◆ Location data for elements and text
● ● ● ● ● ● ●
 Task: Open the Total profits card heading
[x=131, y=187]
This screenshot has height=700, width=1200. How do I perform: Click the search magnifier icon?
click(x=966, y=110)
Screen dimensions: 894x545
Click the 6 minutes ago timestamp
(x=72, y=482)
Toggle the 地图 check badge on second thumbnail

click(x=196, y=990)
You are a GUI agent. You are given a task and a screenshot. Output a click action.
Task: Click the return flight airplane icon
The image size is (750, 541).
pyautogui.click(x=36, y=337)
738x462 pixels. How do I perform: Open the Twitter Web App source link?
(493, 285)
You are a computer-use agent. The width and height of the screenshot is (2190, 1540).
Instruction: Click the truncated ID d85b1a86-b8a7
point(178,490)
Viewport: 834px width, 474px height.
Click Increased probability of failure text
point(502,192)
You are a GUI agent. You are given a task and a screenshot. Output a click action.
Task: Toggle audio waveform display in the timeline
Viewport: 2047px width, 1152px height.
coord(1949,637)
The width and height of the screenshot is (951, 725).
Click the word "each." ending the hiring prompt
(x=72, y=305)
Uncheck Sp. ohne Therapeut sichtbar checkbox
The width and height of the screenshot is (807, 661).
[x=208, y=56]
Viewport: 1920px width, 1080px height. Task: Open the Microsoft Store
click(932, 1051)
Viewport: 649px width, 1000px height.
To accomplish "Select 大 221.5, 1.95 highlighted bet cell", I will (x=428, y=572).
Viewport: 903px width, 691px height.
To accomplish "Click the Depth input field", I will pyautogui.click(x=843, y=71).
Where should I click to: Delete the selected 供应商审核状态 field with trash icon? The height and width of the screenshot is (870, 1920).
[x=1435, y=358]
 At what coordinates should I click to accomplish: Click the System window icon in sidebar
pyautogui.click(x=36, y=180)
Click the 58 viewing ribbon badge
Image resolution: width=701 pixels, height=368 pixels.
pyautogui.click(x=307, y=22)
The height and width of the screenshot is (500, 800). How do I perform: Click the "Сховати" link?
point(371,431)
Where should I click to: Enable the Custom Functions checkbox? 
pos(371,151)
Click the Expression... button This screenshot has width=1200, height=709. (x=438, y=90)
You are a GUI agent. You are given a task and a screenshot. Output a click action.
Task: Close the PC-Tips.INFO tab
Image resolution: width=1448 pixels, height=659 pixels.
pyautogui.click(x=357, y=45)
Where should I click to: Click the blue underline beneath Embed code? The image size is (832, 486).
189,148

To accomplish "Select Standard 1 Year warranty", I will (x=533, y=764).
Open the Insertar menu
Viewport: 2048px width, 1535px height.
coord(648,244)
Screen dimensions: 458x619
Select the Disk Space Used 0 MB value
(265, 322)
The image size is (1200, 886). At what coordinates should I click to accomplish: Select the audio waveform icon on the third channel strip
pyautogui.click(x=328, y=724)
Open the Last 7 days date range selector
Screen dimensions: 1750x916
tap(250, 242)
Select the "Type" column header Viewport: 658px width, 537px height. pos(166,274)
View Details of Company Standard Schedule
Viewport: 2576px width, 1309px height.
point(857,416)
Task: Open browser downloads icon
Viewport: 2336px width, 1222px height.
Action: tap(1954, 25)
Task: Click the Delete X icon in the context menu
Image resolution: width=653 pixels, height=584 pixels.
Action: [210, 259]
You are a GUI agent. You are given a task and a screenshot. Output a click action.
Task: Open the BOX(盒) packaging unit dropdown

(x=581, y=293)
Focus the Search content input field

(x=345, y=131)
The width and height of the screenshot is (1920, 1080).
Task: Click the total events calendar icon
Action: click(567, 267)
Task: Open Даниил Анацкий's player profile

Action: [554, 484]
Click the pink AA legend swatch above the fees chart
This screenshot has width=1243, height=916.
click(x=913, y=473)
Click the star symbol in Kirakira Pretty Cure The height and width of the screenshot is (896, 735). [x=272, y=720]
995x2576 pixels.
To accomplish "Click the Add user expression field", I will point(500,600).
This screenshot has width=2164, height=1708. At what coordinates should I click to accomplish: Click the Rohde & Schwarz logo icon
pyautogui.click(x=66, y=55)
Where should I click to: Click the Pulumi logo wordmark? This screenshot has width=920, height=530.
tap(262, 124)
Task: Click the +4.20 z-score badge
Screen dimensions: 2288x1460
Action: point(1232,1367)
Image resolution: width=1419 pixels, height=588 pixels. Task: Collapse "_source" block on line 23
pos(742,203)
● ● ● ● ● ● ●
◆ Objective
Please reproduce every one of the items above word for word.

◆ Solution to this problem
 Task: Open the Total profits card heading
[x=131, y=187]
This screenshot has height=700, width=1200. How do I perform: Click the search magnifier icon?
click(x=966, y=110)
Screen dimensions: 894x545
Click the 6 minutes ago timestamp
(x=72, y=482)
Toggle the 地图 check badge on second thumbnail

click(x=196, y=990)
You are a GUI agent. You are given a task and a screenshot. Output a click action.
Task: Click the return flight airplane icon
The image size is (750, 541).
pyautogui.click(x=36, y=337)
738x462 pixels. How do I perform: Open the Twitter Web App source link?
(493, 285)
You are a computer-use agent. The width and height of the screenshot is (2190, 1540).
Instruction: Click the truncated ID d85b1a86-b8a7
point(178,490)
Viewport: 834px width, 474px height.
Click Increased probability of failure text
point(502,192)
You are a GUI agent. You are given a task and a screenshot. Output a click action.
Task: Toggle audio waveform display in the timeline
Viewport: 2047px width, 1152px height.
coord(1949,637)
The width and height of the screenshot is (951, 725).
Click the word "each." ending the hiring prompt
(x=72, y=305)
Uncheck Sp. ohne Therapeut sichtbar checkbox
The width and height of the screenshot is (807, 661).
[x=208, y=56]
Viewport: 1920px width, 1080px height. Task: Open the Microsoft Store
click(932, 1051)
Viewport: 649px width, 1000px height.
To accomplish "Select 大 221.5, 1.95 highlighted bet cell", I will (x=428, y=572).
Viewport: 903px width, 691px height.
To accomplish "Click the Depth input field", I will pyautogui.click(x=843, y=71).
Where should I click to: Delete the selected 供应商审核状态 field with trash icon? The height and width of the screenshot is (870, 1920).
[x=1435, y=358]
 At what coordinates should I click to accomplish: Click the System window icon in sidebar
pyautogui.click(x=36, y=180)
Click the 58 viewing ribbon badge
Image resolution: width=701 pixels, height=368 pixels.
pyautogui.click(x=307, y=22)
The height and width of the screenshot is (500, 800). How do I perform: Click the "Сховати" link?
point(371,431)
Where should I click to: Enable the Custom Functions checkbox? 
pos(371,151)
Click the Expression... button This screenshot has width=1200, height=709. (x=438, y=90)
You are a GUI agent. You are given a task and a screenshot. Output a click action.
Task: Close the PC-Tips.INFO tab
Image resolution: width=1448 pixels, height=659 pixels.
pyautogui.click(x=357, y=45)
Where should I click to: Click the blue underline beneath Embed code? The image size is (832, 486).
189,148

To accomplish "Select Standard 1 Year warranty", I will (x=533, y=764).
Open the Insertar menu
Viewport: 2048px width, 1535px height.
coord(648,244)
Screen dimensions: 458x619
Select the Disk Space Used 0 MB value
(265, 322)
The image size is (1200, 886). At what coordinates should I click to accomplish: Select the audio waveform icon on the third channel strip
pyautogui.click(x=328, y=724)
Open the Last 7 days date range selector
Screen dimensions: 1750x916
tap(250, 242)
Select the "Type" column header Viewport: 658px width, 537px height. pos(166,274)
View Details of Company Standard Schedule
Viewport: 2576px width, 1309px height.
point(857,416)
Task: Open browser downloads icon
Viewport: 2336px width, 1222px height.
Action: tap(1954, 25)
Task: Click the Delete X icon in the context menu
Image resolution: width=653 pixels, height=584 pixels.
Action: [210, 259]
You are a GUI agent. You are given a task and a screenshot. Output a click action.
Task: Open the BOX(盒) packaging unit dropdown

(x=581, y=293)
Focus the Search content input field

(x=345, y=131)
The width and height of the screenshot is (1920, 1080).
Task: Click the total events calendar icon
Action: click(567, 267)
Task: Open Даниил Анацкий's player profile

Action: [554, 484]
Click the pink AA legend swatch above the fees chart
This screenshot has width=1243, height=916.
click(x=913, y=473)
Click the star symbol in Kirakira Pretty Cure The height and width of the screenshot is (896, 735). [x=272, y=720]
995x2576 pixels.
To accomplish "Click the Add user expression field", I will point(500,600).
This screenshot has width=2164, height=1708. At what coordinates should I click to accomplish: Click the Rohde & Schwarz logo icon
pyautogui.click(x=66, y=55)
Where should I click to: Click the Pulumi logo wordmark? This screenshot has width=920, height=530.
tap(262, 124)
Task: Click the +4.20 z-score badge
Screen dimensions: 2288x1460
Action: point(1232,1367)
Image resolution: width=1419 pixels, height=588 pixels. Task: Collapse "_source" block on line 23
pos(742,203)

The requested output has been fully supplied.